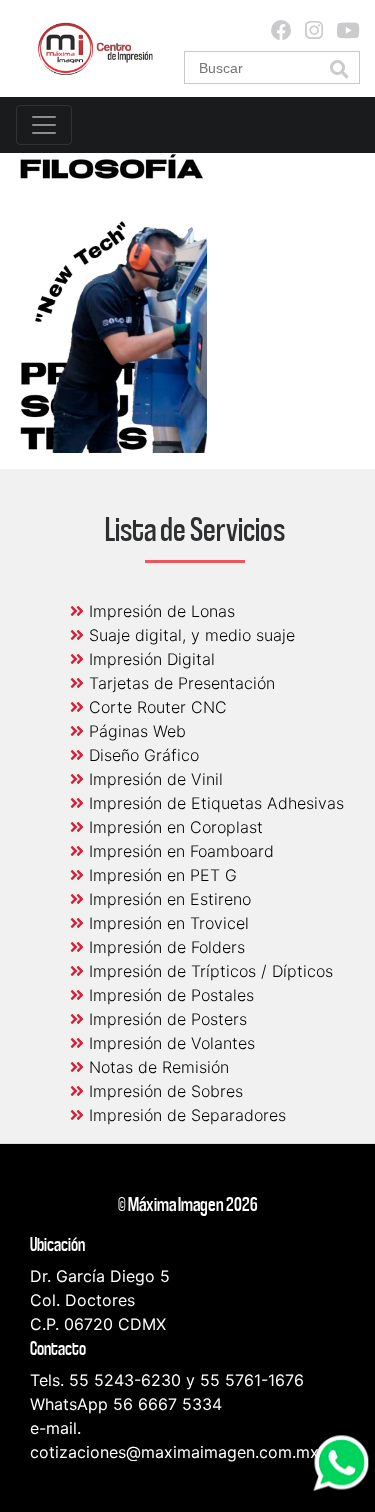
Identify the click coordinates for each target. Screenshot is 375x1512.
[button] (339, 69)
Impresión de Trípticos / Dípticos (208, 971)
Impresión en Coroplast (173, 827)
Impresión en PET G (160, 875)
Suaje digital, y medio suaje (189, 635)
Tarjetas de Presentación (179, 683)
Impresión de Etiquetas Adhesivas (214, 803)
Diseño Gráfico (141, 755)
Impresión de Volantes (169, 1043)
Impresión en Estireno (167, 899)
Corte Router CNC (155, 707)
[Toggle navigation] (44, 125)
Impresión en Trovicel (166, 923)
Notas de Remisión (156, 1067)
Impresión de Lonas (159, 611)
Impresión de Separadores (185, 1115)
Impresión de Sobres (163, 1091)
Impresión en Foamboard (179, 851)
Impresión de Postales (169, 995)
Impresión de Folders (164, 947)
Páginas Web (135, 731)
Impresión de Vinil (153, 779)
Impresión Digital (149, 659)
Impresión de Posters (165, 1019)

= = = = =

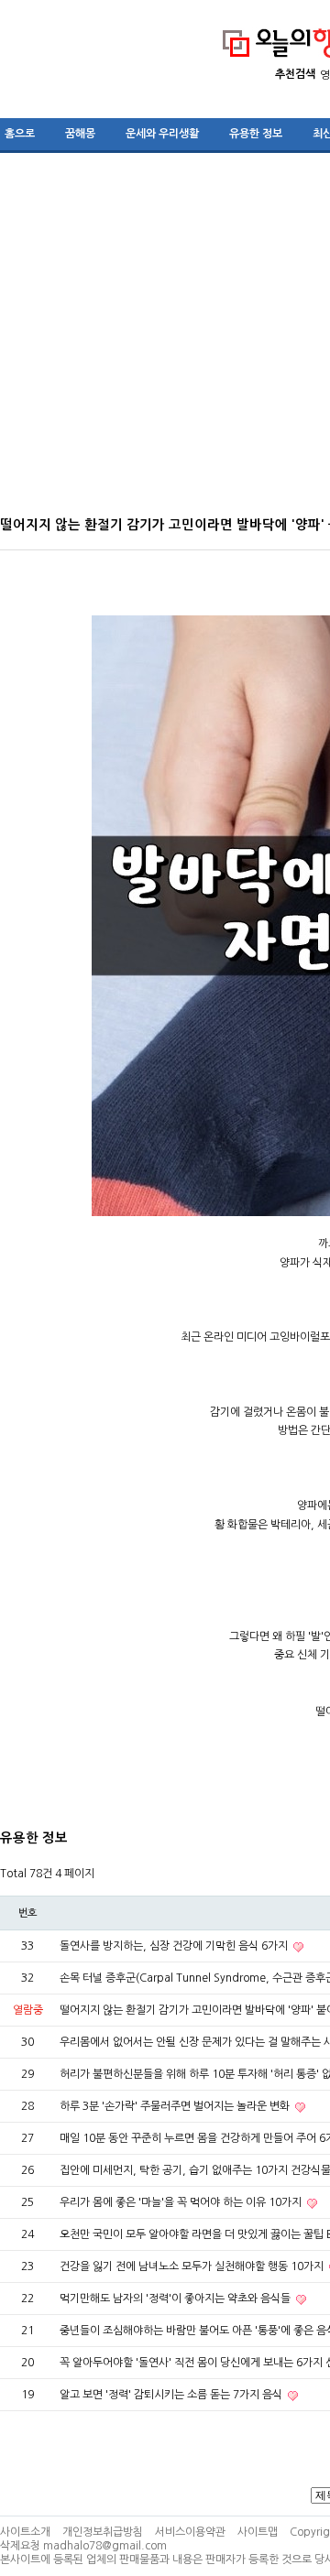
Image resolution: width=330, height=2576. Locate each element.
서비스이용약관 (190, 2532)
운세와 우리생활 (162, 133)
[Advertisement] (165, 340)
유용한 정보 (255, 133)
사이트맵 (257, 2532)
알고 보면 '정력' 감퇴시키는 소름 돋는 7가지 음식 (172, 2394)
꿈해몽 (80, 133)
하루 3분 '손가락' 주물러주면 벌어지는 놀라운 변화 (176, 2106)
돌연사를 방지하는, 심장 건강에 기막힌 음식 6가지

= = = = =

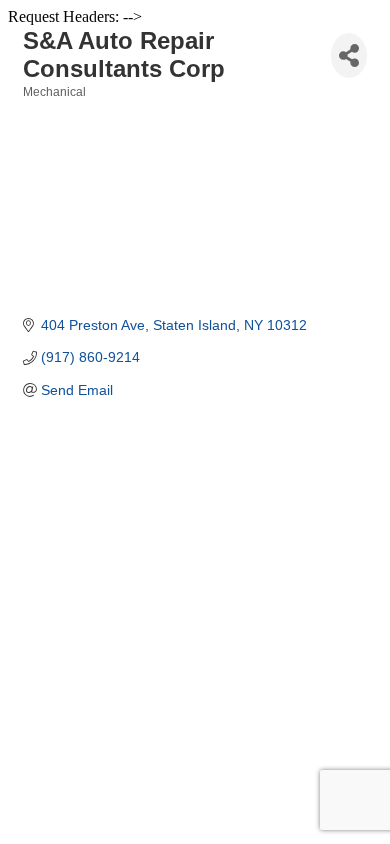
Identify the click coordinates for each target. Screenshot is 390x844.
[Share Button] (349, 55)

= = = = =

All lines in the records above that contain "each" are to be reported.

Identify the click coordinates for each target. Screenshot is 375x1512.
Image resolution: width=330, height=2576. Locate each element.
Identify the click coordinates for each target. Screenshot is 390x844.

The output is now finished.